Primary research performed by IDC in 2020 indicates that many customers are already thinking about how they will leverage NVMe technologies in their shops. 62.5% of survey respondents indicated that they see an increasing need to support the type of real-time workloads that require NVMe performance in the next 12 to 24 months, and 23.3% of them have already deployed NAFAs (although not all of them are using NVMe-oF yet). NVMe/TCP lowers the overall cost of end-to-end NVMe, and that will only accelerate the rapid transition from SCSI-based to NVMe-based enterprise storage that is already occurring. By 2021, over 50% of “external storage array for performance-sensitive workloads” revenues will be driven by NAFAs, and that increased penetration will drive interest in NVMe-oF as well. IDC is not shy in predicting that NVMe/TCP will dominate all other NVMe-oF implementations by the end of 2023. All of this growth will take place at the expense of SCSI-based array revenues, cannibalizing from the SCSI-based All Flash Array (SAFA), Hybrid Flash Array (HFA), and Hard Disk Drive (HDD)-based Array market segments.

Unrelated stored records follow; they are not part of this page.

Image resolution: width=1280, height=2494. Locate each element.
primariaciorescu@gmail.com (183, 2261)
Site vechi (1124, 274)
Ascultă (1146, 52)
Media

In closing, there’s one more point to mention. Deployment models have become an important purchase criterium in storage infrastructure decisions over the last two to three years. There are five different deployment models – appliances, software-only (or software-defined), converged infrastructure, hyperconverged infrastructure, and cloud-based (as-a-service model). Today, NVMe/TCP is only available in two of those deployment models: appliance-based and software-defined. Each model offers its own set of advantages so customers will want to consider those as they make a decision about NVMe/TCP deployment going forward. From my discussions with customers interested in the “software-defined” model, the primary advantages of that approach are hardware flexibility (option to run the software on their hardware of choice) that removes vendor hardware lock-in, ease of management (these are newer systems that are designed around more of a self-managed storage model than older, more hardware-defined offerings), and economics (software-only options are just plain less expensive to buy than appliance-based offerings).